# Orbit-stabiliser theorem

https://arbital.com/p/orbit_stabiliser_theorem

by Patrick Stevens Jun 19 2016 updated Jul 1 2016

The Orbit-Stabiliser theorem tells us a lot about how a group acts on a given element.

[summary: A group action of a group $G$ acting on a set $X$ describes how $G$ sends elements of $X$ to other elements of $X$. Given a specific element $x \in X$, the stabiliser is all those elements of the group which send $x$ back to itself, and the orbit of $x$ is all the elements to which $x$ can get sent.

This theorem tells you that $G$ is divided into equal-sized pieces using $x$. Each piece "looks like" the stabilizer of $x$ (and is the same size), and the orbit of $x$ tells you how to "move the piece around" over $G$ in order to cover it.

Put another way, each element $y$ in the orbit of $x$ is transformed "in the same way" by $G$ relative to $y$.

This theorem is closely related to Lagrange's Theorem. ]

[summary(Technical): Let $G$ be a finite Group, acting on a set $X$. Let $x \in X$. Writing $\mathrm{Stab}_G(x)$ for the stabiliser of $x$, and $\mathrm{Orb}_G(x)$ for the orbit of $x$, we have $$|G| = |\mathrm{Stab}_G(x)| \times |\mathrm{Orb}_G(x)|$$ where $| \cdot |$ refers to the size of a set.]

Let $G$ be a finite Group, acting on a set $X$. Let $x \in X$. Writing $\mathrm{Stab}_G(x)$ for the stabiliser of $x$, and $\mathrm{Orb}_G(x)$ for the orbit of $x$, we have $$|G| = |\mathrm{Stab}_G(x)| \times |\mathrm{Orb}_G(x)|$$ where $| \cdot |$ refers to the size of a set.

This statement generalises to infinite groups, where the same proof goes through to show that there is a bijection between the left cosets of the group $\mathrm{Stab}_G(x)$ and the orbit $\mathrm{Orb}_G(x)$.

# Proof

Recall that the Stabiliser is a subgroup of the parent group.

Firstly, it is enough to show that there is a bijection between the left cosets of the stabiliser, and the orbit.
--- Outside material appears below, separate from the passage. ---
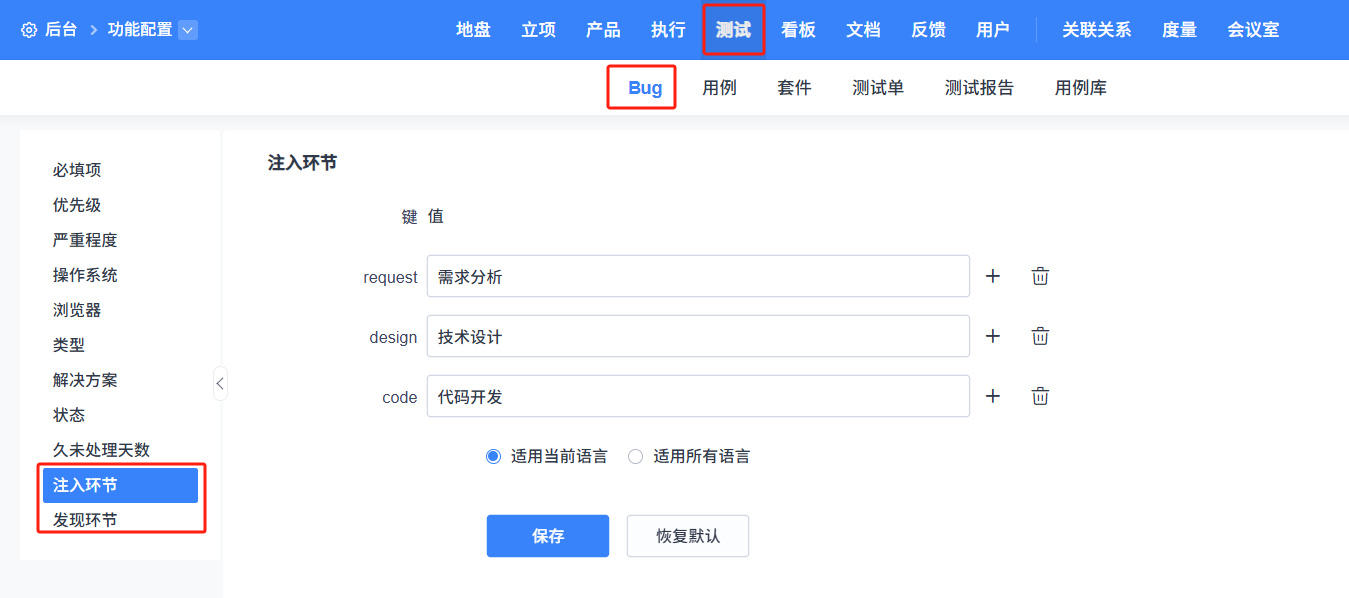The image size is (1349, 598).
Task: Click the plus icon in request row
Action: click(x=993, y=276)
Indeed, then $$|\mathrm{Orb}_G(x)| |\mathrm{Stab}_G(x)| = |\{ \text{left cosets of} \ \mathrm{Stab}_G(x) \}| |\mathrm{Stab}_G(x)|$$ but the right-hand side is simply $|G|$ because an element of $G$ is specified exactly by specifying an element of the stabiliser and a coset. (This follows because the cosets partition the group.)

## Finding the bijection

Define $\theta: \mathrm{Orb}_G(x) \to \{ \text{left cosets of} \ \mathrm{Stab}_G(x) \}$, by $$g(x) \mapsto g \mathrm{Stab}_G(x)$$

This map is well-defined: note that any element of $\mathrm{Orb}_G(x)$ is given by $g(x)$ for some $g \in G$, so we need to show that if $g(x) = h(x)$, then $g \mathrm{Stab}_G(x) = h \mathrm{Stab}_G(x)$. This follows: $h^{-1}g(x) = x$ so $h^{-1}g \in \mathrm{Stab}_G(x)$.
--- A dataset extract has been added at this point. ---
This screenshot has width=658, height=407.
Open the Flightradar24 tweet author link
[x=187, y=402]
The map is injective: if $g \mathrm{Stab}_G(x) = h \mathrm{Stab}_G(x)$ then we need $g(x)=h(x)$. But this is true: $h^{-1} g \in \mathrm{Stab}_G(x)$ and so $h^{-1}g(x) = x$, from which $g(x) = h(x)$.

The map is surjective: let $g \mathrm{Stab}_G(x)$ be a left coset. Then $g(x) \in \mathrm{Orb}_G(x)$ by definition of the orbit, so $g(x)$ gets taken to $g \mathrm{Stab}_G(x)$ as required.

Hence $\theta$ is a well-defined bijection.